Sunday, August 1, 2021

Sermon afterthoughts: Childish

The week was spent preparing a sermon on Ephesians 4:1-16. Two verses in particular from the text just kept jumping out at me all week, to the point of almost preventing a sermon from happening. Check out verses 14-15, here as in the Common English Bible:

 As a result, we aren't supposed to be infants any longer who can be tossed and blown around by every wind that comes from teaching with deceitful scheming and the tricks people play to mislead others. Instead, by speaking the truth with love, let's grow in every way into Christ...

It doesn't take a whole lot of effort to find in your average batch of weekly headlines a slew of examples of folks who present themselves as "Christians," for whom the scare quotes seem especially necessary when viewed in the light of this passage (or, say, Philippians 4:8, or 1 Corinthians 13, or Galatians 5:22-23, or most anything about Jesus in any of the gospels). There isn't a whole lot of good witness in the behavior of such leaders as the pastor who threatened to throw out anyone wearing a mask in *his* church (emphasis on his). 

It is, in short, childish - a childishness made all the worse by its continued insistence on posturing as "masculine" or "manly" or some such business. It is whining posturing as leadership. It is those who "teach with deceitful scheming" preying upon infants who can be tossed and blown around by all the wind. And frankly, it is gross. 

I suppose the confluence of headlines and lectionary scripture have pushed this one forward in my mind, but it checks out nonetheless. The "Christianity" that preys upon our headlines and draws attention to itself (as opposed to, oh, I don't know, Jesus?) is a culturally shaped "Christianity" that has no spiritual maturity about it, that demands benefits and privileges for itself and its chosen few, with the rest of the world either ignored or actively vilified. 

I have in the past argued that the word "Christian" should be abolished as an adjective. Four years later, I'm more convinced of this than ever. What I'm seeing more and more is how much of this usage of the word seems to be deeply bogged down in a rampant spiritual childishness laced with heavy doses of fear, fear of "the other," fear of losing one's status and privilege and power, fear of anything that challenges our comfort and splendid isolation and imagined benevolence toward the lesser people around "us" (this one got totally ramped up by the pandemic).  

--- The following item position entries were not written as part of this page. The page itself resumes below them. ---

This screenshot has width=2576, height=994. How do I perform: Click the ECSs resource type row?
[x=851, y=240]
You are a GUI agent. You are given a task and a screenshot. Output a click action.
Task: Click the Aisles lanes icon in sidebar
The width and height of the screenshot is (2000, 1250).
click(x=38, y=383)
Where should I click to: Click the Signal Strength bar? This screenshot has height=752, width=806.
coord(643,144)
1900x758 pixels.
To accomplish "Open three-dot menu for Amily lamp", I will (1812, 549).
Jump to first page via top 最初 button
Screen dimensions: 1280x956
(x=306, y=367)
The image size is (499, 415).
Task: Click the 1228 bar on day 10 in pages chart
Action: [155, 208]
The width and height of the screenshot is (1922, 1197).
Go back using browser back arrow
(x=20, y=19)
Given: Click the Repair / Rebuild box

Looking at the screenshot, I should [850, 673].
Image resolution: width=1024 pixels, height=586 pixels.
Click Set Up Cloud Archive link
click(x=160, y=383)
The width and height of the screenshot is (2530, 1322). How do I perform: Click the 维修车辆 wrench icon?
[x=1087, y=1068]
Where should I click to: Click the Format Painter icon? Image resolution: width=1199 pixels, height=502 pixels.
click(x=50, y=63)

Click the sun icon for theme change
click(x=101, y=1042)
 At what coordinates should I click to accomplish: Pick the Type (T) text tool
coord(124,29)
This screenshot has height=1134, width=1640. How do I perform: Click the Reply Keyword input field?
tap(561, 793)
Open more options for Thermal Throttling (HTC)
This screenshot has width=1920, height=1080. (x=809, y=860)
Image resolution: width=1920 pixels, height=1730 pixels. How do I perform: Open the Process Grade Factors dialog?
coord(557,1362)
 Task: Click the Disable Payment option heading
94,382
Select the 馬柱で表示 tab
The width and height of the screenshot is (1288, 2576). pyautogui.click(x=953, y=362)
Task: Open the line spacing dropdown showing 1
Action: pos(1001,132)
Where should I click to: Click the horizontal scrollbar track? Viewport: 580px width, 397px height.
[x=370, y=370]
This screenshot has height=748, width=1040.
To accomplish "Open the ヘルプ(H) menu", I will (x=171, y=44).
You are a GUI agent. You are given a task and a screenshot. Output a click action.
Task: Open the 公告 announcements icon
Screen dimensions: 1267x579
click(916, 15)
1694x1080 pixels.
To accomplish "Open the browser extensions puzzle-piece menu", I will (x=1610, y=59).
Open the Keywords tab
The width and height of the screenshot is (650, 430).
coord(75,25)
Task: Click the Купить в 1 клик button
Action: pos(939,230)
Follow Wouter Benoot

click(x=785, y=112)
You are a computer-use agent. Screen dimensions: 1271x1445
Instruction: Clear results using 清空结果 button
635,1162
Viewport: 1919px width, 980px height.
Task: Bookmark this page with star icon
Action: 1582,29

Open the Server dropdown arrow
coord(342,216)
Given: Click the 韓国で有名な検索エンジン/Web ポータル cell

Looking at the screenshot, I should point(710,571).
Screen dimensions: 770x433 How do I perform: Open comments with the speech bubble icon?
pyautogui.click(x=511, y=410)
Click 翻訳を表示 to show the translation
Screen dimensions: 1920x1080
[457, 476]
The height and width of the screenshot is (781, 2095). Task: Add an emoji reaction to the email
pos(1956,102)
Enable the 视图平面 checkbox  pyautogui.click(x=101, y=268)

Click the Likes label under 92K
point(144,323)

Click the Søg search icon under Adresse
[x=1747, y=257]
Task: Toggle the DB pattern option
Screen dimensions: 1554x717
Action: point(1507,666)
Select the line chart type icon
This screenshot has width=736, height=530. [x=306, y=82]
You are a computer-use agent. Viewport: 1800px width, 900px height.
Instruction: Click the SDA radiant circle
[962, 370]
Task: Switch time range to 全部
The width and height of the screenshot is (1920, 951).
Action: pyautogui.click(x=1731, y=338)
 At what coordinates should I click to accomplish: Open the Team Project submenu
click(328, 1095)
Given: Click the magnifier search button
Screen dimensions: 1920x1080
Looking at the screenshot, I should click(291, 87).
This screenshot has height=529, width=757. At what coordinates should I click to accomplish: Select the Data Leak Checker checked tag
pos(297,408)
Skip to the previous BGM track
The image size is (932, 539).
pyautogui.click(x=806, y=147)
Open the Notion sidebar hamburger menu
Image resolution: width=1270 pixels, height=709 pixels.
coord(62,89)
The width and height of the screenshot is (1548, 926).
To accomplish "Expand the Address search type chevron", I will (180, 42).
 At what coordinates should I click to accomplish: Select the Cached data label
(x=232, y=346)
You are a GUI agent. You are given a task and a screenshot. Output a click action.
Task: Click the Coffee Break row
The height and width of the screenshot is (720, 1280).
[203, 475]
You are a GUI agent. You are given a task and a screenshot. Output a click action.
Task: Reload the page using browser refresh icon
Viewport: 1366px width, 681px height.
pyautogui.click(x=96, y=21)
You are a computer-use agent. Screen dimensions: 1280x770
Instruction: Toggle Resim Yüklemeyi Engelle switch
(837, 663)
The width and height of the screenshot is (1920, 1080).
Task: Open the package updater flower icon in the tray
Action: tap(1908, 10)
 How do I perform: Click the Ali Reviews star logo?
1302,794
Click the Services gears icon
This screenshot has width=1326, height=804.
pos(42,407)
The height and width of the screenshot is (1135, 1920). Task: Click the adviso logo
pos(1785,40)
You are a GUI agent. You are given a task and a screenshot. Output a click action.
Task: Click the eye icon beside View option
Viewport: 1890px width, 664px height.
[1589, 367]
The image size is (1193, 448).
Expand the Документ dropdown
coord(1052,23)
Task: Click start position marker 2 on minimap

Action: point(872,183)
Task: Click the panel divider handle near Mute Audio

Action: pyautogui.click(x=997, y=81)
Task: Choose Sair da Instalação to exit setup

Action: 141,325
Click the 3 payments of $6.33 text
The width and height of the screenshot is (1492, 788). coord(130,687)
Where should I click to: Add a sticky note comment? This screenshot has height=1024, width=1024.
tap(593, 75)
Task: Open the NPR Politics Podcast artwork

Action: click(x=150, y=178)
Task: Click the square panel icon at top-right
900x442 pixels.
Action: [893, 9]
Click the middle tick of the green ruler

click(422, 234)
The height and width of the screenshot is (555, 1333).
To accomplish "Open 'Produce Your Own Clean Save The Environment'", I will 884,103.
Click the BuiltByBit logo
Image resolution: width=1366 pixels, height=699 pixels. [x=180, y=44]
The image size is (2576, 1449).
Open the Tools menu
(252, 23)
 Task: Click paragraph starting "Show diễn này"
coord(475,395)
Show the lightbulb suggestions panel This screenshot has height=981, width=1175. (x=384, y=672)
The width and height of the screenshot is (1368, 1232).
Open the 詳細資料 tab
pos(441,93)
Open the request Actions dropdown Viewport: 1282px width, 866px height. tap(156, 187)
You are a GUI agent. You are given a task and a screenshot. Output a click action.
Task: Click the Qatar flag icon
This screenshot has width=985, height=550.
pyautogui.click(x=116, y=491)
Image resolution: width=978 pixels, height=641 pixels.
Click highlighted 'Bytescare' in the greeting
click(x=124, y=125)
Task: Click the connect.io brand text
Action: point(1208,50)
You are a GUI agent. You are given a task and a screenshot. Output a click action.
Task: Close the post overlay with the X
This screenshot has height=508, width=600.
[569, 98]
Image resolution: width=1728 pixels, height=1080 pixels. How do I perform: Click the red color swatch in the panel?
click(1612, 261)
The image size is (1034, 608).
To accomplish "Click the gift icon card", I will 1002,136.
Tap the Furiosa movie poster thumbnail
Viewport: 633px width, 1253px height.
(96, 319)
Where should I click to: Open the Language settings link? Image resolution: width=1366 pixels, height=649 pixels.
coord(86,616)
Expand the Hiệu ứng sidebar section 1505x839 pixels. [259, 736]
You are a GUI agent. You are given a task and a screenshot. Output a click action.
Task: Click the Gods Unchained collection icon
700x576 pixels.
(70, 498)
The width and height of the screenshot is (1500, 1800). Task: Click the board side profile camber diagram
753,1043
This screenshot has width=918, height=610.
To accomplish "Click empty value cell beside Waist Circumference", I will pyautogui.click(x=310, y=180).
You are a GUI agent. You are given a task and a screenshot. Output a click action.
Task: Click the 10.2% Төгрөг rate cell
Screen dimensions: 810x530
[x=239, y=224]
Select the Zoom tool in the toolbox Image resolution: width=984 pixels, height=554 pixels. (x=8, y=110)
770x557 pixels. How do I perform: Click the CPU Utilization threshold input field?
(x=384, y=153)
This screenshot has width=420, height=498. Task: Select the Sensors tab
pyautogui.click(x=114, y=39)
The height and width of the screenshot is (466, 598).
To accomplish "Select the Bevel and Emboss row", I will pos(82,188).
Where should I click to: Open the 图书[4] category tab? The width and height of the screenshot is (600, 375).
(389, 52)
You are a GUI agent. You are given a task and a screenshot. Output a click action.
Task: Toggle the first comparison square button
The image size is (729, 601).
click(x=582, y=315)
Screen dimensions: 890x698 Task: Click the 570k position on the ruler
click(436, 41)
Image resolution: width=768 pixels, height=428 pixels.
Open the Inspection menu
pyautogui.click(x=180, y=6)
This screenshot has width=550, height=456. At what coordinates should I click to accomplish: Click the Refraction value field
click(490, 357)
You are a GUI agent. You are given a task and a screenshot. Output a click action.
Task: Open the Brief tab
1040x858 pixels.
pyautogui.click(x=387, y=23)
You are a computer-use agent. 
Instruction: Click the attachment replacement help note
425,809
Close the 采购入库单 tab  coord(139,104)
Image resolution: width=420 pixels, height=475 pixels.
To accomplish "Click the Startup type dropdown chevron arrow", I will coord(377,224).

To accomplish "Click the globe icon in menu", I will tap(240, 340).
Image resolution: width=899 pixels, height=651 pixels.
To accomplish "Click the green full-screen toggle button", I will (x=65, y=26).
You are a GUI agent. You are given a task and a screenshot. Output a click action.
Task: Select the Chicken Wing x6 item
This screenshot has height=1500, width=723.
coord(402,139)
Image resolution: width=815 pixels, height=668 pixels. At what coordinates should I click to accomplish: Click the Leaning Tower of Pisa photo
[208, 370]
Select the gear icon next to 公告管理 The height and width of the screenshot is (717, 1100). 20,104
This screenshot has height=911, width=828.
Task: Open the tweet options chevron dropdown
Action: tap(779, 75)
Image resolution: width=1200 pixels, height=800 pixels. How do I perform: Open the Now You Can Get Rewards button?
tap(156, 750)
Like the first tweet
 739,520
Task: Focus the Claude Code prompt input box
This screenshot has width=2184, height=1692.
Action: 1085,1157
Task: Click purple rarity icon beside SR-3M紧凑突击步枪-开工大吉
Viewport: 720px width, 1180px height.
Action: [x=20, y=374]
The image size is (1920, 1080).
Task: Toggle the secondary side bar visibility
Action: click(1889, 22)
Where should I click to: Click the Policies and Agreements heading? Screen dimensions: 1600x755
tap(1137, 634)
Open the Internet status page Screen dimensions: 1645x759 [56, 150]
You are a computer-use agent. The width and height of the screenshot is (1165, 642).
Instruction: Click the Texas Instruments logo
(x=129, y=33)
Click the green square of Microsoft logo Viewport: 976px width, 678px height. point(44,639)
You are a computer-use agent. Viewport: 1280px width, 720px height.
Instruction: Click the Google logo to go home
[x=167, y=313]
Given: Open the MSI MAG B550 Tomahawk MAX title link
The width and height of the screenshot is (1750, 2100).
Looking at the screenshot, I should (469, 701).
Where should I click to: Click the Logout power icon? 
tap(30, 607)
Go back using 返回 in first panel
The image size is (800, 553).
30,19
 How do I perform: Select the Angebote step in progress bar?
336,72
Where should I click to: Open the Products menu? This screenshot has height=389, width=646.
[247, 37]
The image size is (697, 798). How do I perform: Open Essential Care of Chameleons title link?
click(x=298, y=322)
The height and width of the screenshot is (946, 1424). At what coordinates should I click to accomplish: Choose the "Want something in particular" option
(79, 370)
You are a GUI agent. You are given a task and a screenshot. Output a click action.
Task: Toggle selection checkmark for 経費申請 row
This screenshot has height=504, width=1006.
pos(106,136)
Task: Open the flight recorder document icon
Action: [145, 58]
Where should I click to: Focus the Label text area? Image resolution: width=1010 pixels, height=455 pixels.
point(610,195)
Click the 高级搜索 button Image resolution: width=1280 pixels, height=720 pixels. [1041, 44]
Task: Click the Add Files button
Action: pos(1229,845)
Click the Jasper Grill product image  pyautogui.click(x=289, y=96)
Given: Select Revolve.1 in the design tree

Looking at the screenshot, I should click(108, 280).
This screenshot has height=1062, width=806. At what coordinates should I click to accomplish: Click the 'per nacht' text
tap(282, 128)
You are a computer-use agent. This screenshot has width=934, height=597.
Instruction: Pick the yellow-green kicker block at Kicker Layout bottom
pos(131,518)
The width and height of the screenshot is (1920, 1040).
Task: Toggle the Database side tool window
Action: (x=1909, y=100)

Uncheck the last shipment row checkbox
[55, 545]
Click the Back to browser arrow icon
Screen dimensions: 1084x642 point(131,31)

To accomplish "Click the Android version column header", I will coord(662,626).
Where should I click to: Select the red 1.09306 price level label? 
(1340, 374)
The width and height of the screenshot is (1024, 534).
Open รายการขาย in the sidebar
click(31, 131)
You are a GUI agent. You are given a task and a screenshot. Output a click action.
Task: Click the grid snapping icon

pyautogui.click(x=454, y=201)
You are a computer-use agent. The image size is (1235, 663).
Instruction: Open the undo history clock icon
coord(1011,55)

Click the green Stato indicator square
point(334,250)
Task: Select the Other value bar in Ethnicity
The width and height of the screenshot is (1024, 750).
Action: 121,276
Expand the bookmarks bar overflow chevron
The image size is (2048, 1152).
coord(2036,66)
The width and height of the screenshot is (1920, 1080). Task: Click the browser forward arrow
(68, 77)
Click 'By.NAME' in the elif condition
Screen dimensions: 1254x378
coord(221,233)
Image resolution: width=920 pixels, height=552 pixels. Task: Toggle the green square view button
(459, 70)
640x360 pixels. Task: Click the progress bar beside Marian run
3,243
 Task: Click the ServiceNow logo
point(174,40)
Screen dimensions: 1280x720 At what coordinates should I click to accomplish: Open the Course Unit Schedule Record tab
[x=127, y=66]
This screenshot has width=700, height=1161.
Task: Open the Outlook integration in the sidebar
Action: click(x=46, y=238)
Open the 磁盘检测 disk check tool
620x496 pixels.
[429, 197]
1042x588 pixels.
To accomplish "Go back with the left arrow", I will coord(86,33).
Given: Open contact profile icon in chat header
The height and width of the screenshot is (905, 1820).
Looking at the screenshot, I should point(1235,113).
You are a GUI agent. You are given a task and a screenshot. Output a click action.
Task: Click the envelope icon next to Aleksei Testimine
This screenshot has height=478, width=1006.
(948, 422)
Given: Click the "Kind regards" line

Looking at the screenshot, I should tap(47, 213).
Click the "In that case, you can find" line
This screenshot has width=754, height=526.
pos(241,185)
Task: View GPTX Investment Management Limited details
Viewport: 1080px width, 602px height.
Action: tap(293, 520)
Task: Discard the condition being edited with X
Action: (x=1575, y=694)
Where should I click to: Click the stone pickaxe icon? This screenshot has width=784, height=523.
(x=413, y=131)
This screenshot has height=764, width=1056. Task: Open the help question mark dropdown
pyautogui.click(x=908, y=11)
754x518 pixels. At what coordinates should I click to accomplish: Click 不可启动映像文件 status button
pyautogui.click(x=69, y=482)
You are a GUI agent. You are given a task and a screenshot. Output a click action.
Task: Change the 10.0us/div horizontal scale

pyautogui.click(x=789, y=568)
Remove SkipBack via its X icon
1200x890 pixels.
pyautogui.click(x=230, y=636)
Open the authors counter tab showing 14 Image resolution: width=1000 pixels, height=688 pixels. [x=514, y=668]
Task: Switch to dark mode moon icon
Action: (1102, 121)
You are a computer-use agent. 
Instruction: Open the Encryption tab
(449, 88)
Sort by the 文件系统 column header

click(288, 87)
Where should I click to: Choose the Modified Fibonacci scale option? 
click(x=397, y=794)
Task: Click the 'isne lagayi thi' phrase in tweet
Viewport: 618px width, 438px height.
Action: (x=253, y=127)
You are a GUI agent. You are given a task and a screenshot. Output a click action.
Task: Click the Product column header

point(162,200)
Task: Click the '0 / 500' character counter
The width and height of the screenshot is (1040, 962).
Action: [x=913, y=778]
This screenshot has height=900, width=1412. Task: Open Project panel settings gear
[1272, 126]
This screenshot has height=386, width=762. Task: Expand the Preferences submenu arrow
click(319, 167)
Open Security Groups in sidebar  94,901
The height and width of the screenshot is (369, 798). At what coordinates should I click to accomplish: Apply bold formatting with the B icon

The aforementioned 1 Corinthians 13 contains, besides all the description and exaltation of love, this telling bit in verse 11: 

When I was a child, I spoke like a child, I thought like a child, I reasoned like a child; when I became a adult, I put an end to childish ways.

It's telling indeed, and yet how many have not put aside such childish ways? What might be some "childish" ways that need to be put aside? Things like selfishness ("if you have enough, then I can't have everything I want" is a pretty good summary), name-calling (have you had enough of the word "socialism" these days?), projection (accusing others of that of which you are guilty - every sibling has experienced that even if they don't realize it), avoiding responsibility ("it's not my fault if those people are [something they are actually not]"); it's a long list, and an awful lot of public-facing self-identified "Christians" indulge these and too many other traits of childishness with little pushback from, well, anybody. 

The title of the sermon that eventually resulted from the week's wrestling with these verses was "Grow Up." You'll see an amusing illustration with it (also reproduced it here - if anyone knows who created it I'd love to give them credit and maybe buy them dinner, even if it might be slightly unfair to a lot of adolescents I know). The illustration isn't limited to the church, to be sure, but boy howdy does it apply here. 


Of course, part of being able to avoid being tossed and blown around by the deceivers is being well-rooted enough to spot deception when you hear or see it. Being grounded in scripture would be a good start, but how many adults at your church have any tolerance for doing Sunday school? In addition, I'm going to list a few books at the end of this blog for getting acquainted with how the deceivers among the church get traction; two of them lay out in stark detail how powergrabbers replace genuine Christlike teaching with deeply unchristlike cultural norms prettied up with a thin veneer of churchy talk, while the third helps demonstrate how those norms-disguised-as-faith get spread around so profusely. The mainline church of which I am a part has a tall task ahead of undoing the damage done, but the task can't be avoided or brushed off no matter how much such churches seek to do justice and practice righteousness. The childish church is eventually going to have to be named and called out, no matter how unpleasant it will be, or else God's gonna have to tear it all up, roots and everything, and plant anew. 

Or maybe that's already happening.



Suggested reading:

Du Mez, Kristin Kobes. Jesus and John Wayne: How White Evangelicals Corrupted a Faith and Fractured a Nation

Barr, Beth Allison. The Making of Biblical Womanhood: How the Subjugation of Women Became Gospel Truth.

Vaca, Daniel. Evangelicals Incorporated: Books and the Business of Religion in America.